§ Excerpted data
══════════

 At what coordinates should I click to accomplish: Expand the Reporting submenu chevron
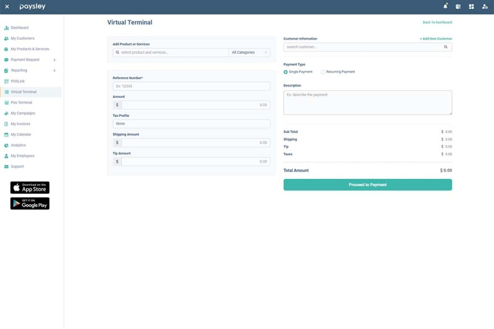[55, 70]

══════════

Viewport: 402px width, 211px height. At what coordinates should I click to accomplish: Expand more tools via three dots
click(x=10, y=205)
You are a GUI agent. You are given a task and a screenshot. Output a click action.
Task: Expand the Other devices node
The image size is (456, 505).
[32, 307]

══════════

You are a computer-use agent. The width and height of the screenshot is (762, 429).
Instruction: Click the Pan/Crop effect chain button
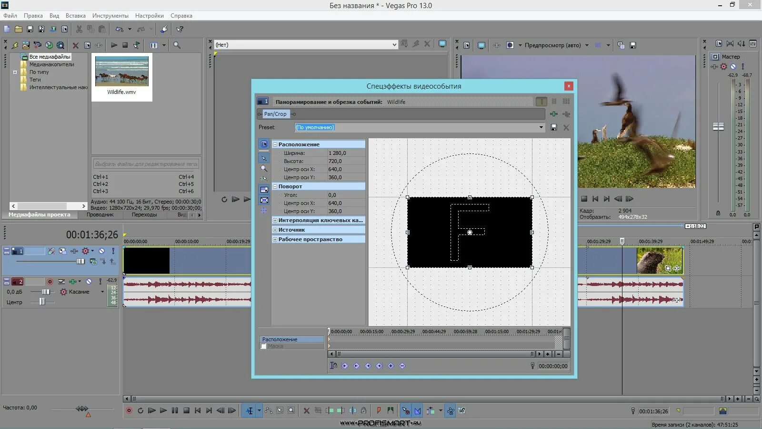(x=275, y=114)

══════════

§ Try it
Where a line contains the word "agent", copy that line from the listing above.

§ Output of the exercise
You are a GUI agent. You are given a task and a screenshot. Output a click action.
You are a computer-use agent. The width and height of the screenshot is (762, 429).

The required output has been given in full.